Spyker at 1000km of Spa – enthusiast goodness

I just wanted to take a little time and congratulate the Spyker Squadron team – not on their race result (I’ve done that already) – but on the way they kept people informed as to what was going on.
I imagine the Spyker enthusiast community, like the brand itself, is reasonably small at this stage. That didn’t stop them from giving everyone the chance to stay up to date as easily as possible.
I’ll get to how in a minute, but the lesson to be learned is this: Size doesn’t matter. With good preparation and just a little time and commitment, any organisation can bring some action and closeness to their customer/fan base.
How Spyker Squadron did it:
Website – the Spyker Squadron website carries all the detail. It has the full releases, which are posted in a timely manner when there’s an event on. These releases provide the meat in the meal and of course, the website also has all the technical and historical information for people to access at the same time.
Facebook – everyone’s on it, including the Spyker Squadron. I don’t tend to use Facebook much as I find it’s got too many tangents. But it’s easy to cross-post stuff from one place to the other and keep everyone who uses it up to date.
Video – The thing that really, really impressed me was their prompt use of quality video – right from the heat of the action. They had a HD camera there and they recorded laps, interviews with the drivers about their laps, the car setup, etc. Best of all, they got the videos online in a timely manner. The qualifying video was up before the race started, so as an observer, you felt like to you were right there watching the action before the next chapter in the story was told.
The other great thing about video is that in comparison to written content, there’s less of it around. Written content attracts all sorts of spambots that copy it paste it in an attempt to attract search traffic. It won’t kill the original author’s ranking or authority stone dead, but it does muddy the waters. When people look for things, it’s easier to rank high in searches when you’ve got quality video.
Twitter – this was the other magic element of Spyker Squadron’s coverage that kept people up to date. Like many Twitter users, I’ve got a Twitter client embedded in my web browser so it’s no trouble at all to stay right up to date with what’s going on. Again, they had someone posting updates as the race progressed. At 140 characters per Tweet, it’s piecemeal stuff, but it gets the message across and keeps the people up to date. They can forward the Tweets along to others, as well, meaning that the reach of your message is virtually without limit.
Bottom line: this was an exercise in things done well. Short of having a live camera in the pit lane or something similar, this was an efficient and useful way for Spyker Squadron to involve their fans in the unfolding story that was the 1000km of Spa.
Put it this way – I was interested but I wasn’t what you’d call a huge fan of Spyker Squadron or the LMS series before last weekend. Now, you can bet your bottom dollar that I’ll be checking in at LeMans, the next race on their calendar.

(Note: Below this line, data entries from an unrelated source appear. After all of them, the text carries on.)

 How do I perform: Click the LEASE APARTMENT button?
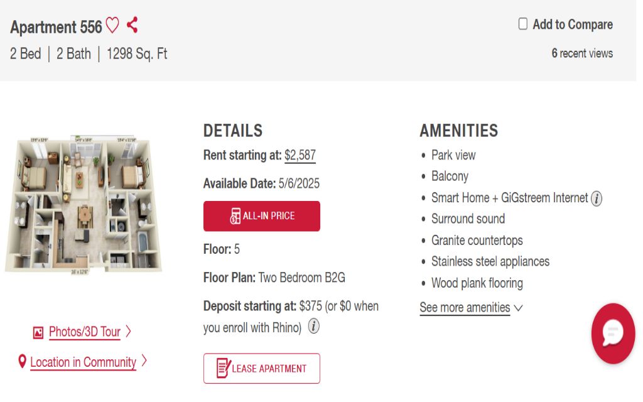pos(262,369)
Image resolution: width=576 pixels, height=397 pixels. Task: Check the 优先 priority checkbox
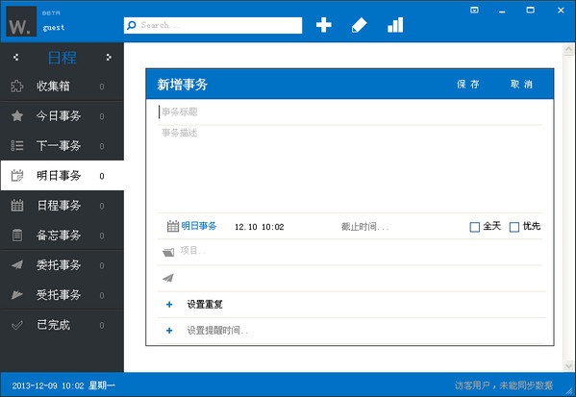pos(514,227)
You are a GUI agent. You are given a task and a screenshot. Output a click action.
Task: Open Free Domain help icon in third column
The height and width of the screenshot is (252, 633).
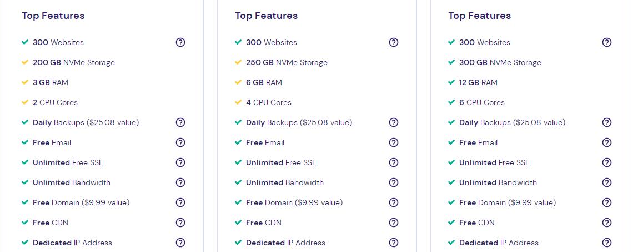[607, 202]
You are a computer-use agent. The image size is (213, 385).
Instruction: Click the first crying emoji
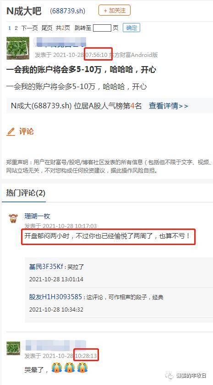point(57,368)
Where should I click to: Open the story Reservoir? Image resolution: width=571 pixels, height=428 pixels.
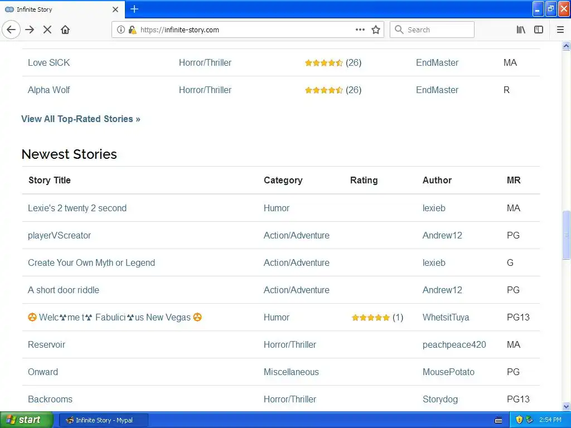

If you’ve got a story to tell and a fan base that you want to engage, then there’s no real barriers any more to telling it in an engaging way and in real time.
The tools are all there. They’re not expensive. In fact, the biggest expense is the person you get to be the narrator. The rest of it can be as automatic as you want it to be.
So kudos to Spyker Squadron on a job well done – on the racetrack and on the information superhighway as well.